Condition?
How Come So Many Current Competitors Can't Nail It?
Condition was very much part of the action among the heavyweights at the last IFBB World Amateur Championships.
So why do so many amateurs turn up at the National level as ready as an uncooked turkey on Thanksgiving afternoon? A personal theory is that part of the syndrome is that because condition is the number one commodity they are trying too hard and doing too many manipulations too late in the day to attain that look. A couple of main contenders didn’t make it to the 2013 Nationals because of eleventh hour strategies that had nothing to do with gym work or the dieting table. More is not always more; it very often is less.

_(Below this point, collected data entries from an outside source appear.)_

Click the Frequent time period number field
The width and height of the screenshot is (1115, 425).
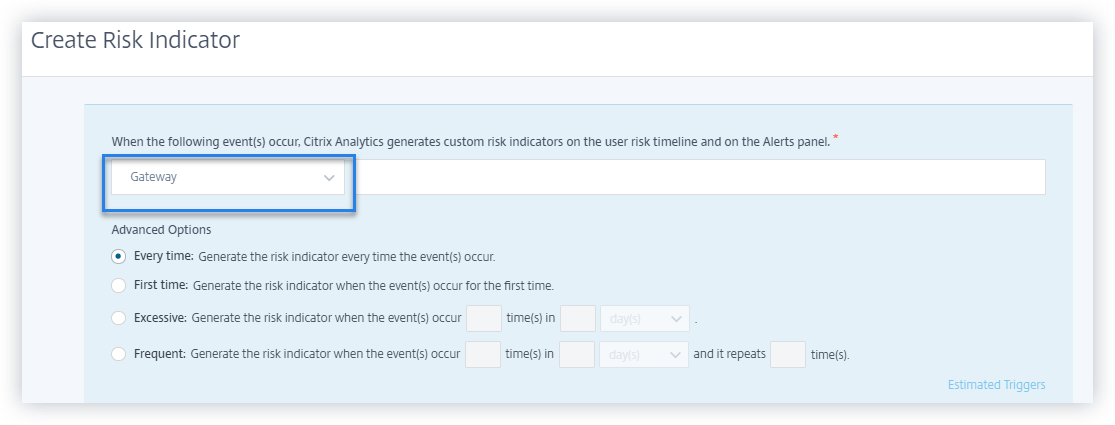pos(577,354)
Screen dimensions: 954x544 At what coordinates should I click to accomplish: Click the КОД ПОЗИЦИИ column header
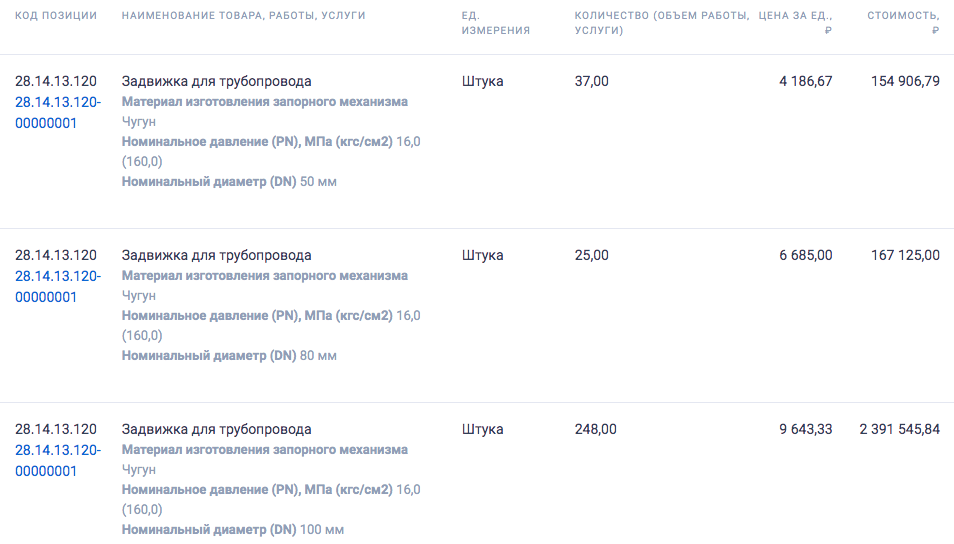(x=56, y=16)
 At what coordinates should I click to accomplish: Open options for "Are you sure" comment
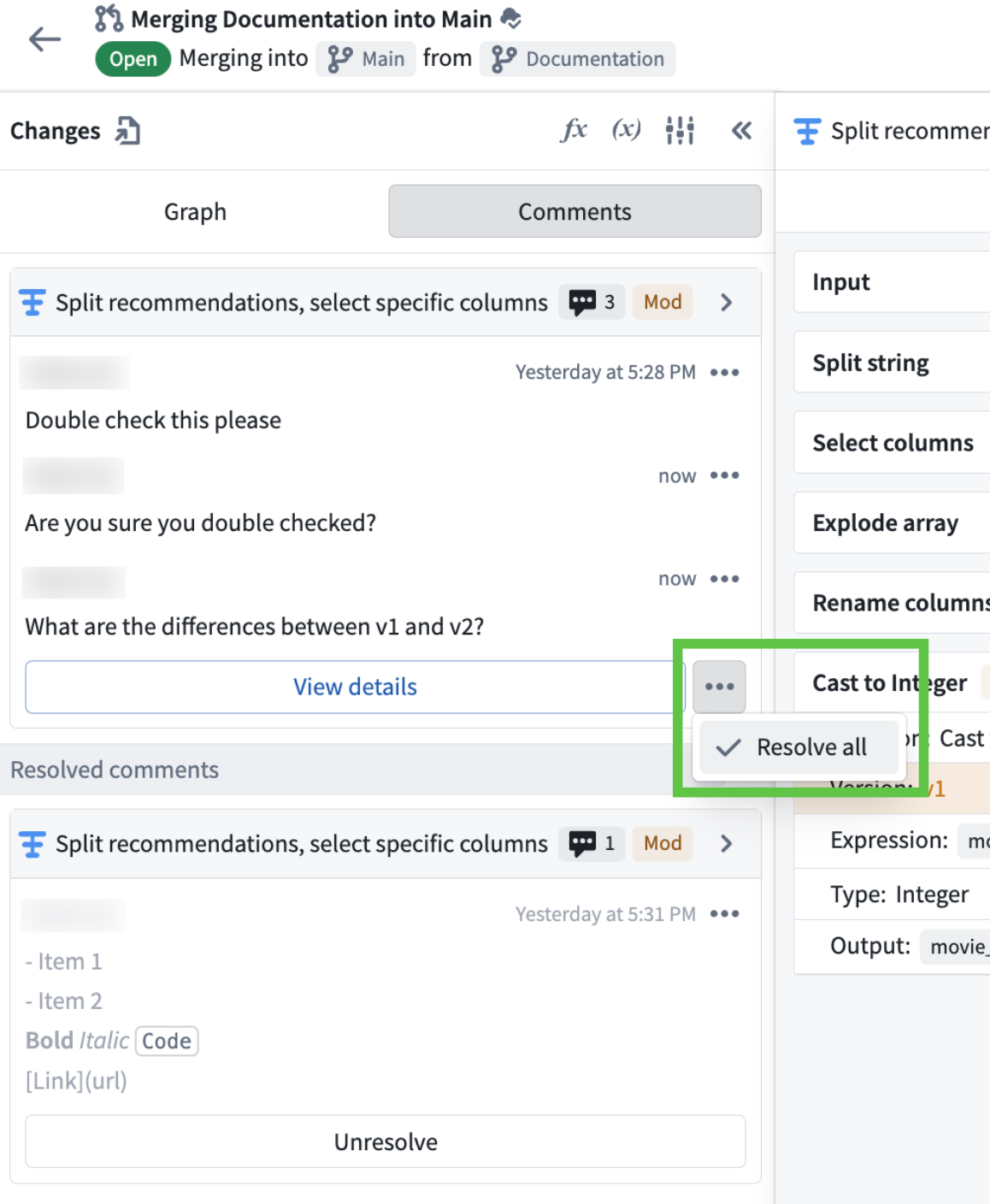tap(724, 475)
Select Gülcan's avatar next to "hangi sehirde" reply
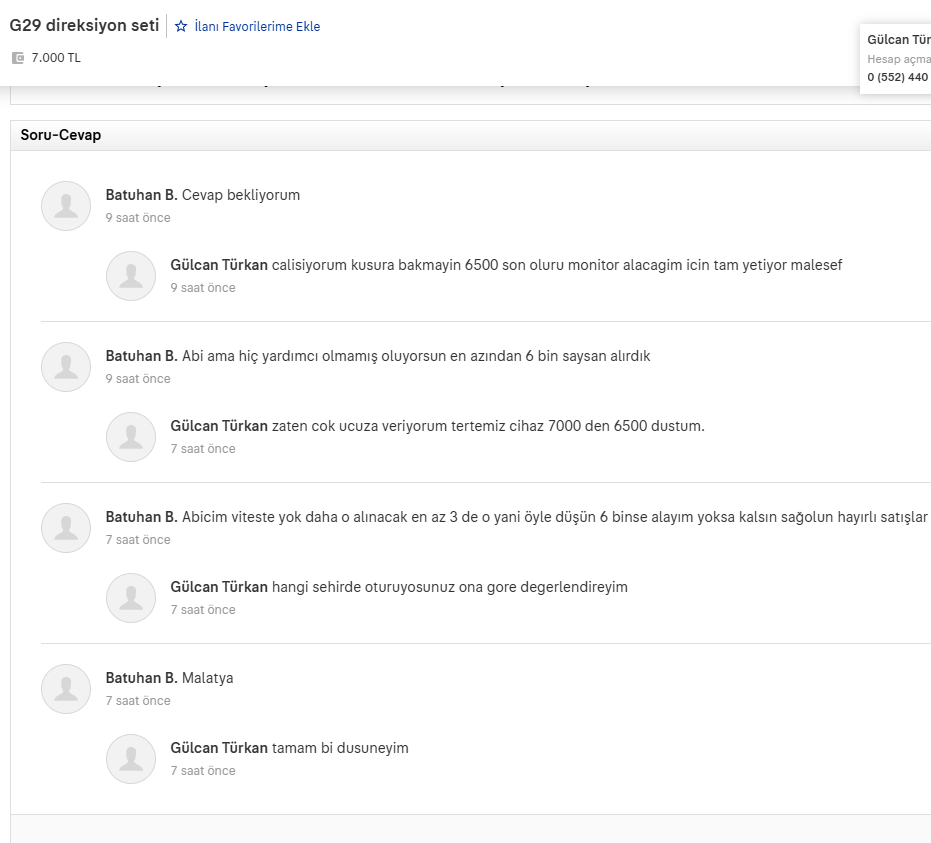The image size is (931, 843). click(x=131, y=598)
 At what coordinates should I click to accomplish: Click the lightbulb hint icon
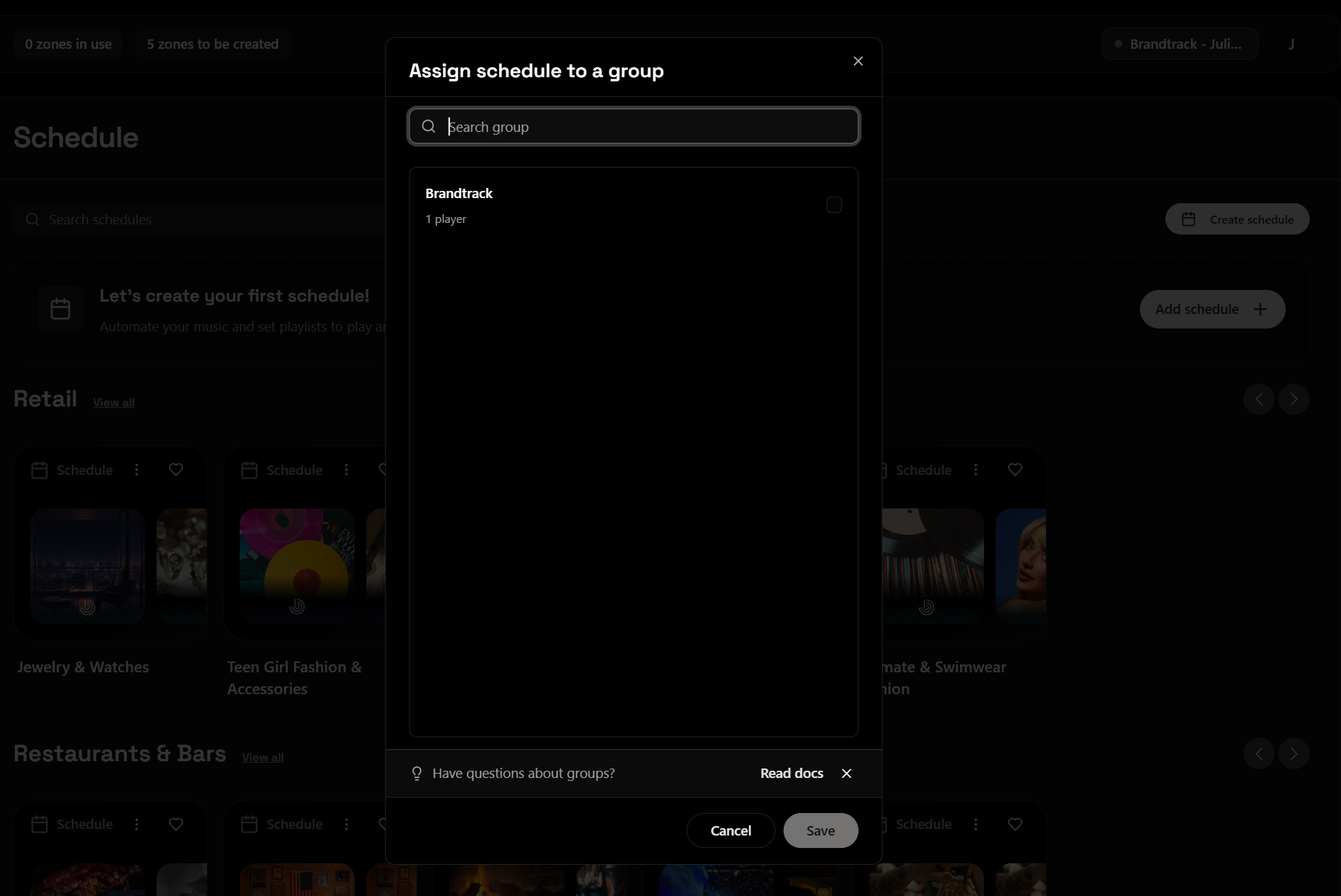(x=417, y=773)
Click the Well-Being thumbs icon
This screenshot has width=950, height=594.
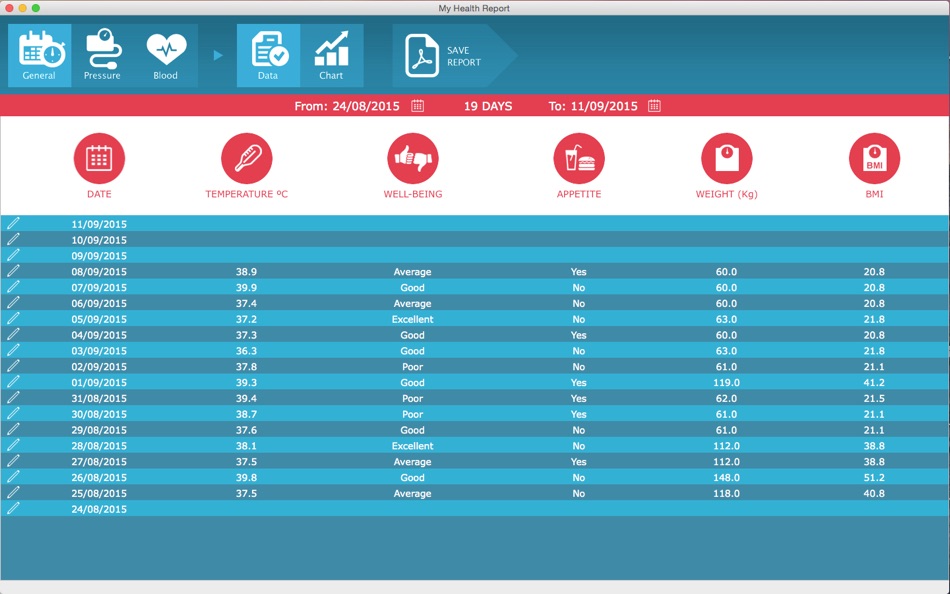pyautogui.click(x=413, y=157)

- DON'T JUST DO SOMETHING, STAND THERE!
- The general feedback from in-the-trenches sources is that too much is going on outside the gym instead of concentrating on balls to the wall training and adherence to proper diet. Of course the drugs are part of the equation, but they have been for 50 years plus, but guys still got into shape. And compare the condition of modern day American amateurs with that of the ripped to shreds hombres who compete at the IFBB World Championships. The mainstay of a pro card winning physique is still a combination of great genetics, balls to the wall training and adherence to proper diet. But too often it seems those priorities become blurred as competitors start their contest diet too heavy and so extra-curricular activities take on more and more importance, with, it seems. less and less effect. Sometimes you just have to stick to your game plan, get to the contest prep starting line at a desired bodyweight, and free yourself of having to resort to Hail Mary tactics. Instead of jumping here, there and everywhere with some exotic compound while the ticking clock getting ever louder, sometimes the best advice is, “Don’t Just Do Something, Stand There!”As the text of attached article says, "Dorian Yates fucked the sport up..."
- 1) They think off-season is an eating contest.
- 2) See #1: it’s worth repeating.
- 3) They eat a ton then don’t want to "overtrain", so they don’t train enough.
- 4) They train too heavy for the sake of training heavy, forgetting you have to WORK a muscle and have to THINK about how to train.
- 5) Due to 1 and 3 by the time the contest prep phase rolls around they look like the Michelin Man.
- 6) Thus during the contest prep phase they become marathon runners relying on cardio and other measures to burn fat. In this helter skelter period they are burning off bodyweight but have no idea if it is muscle or fat.
In closing Aceto states, “Some guys ask me for advice and email me back their food intake which would support a village in a third world country and a drug protocol that would make Dan Duchaine blush.”
Hmm, I guess we’re not in Kansas anymore.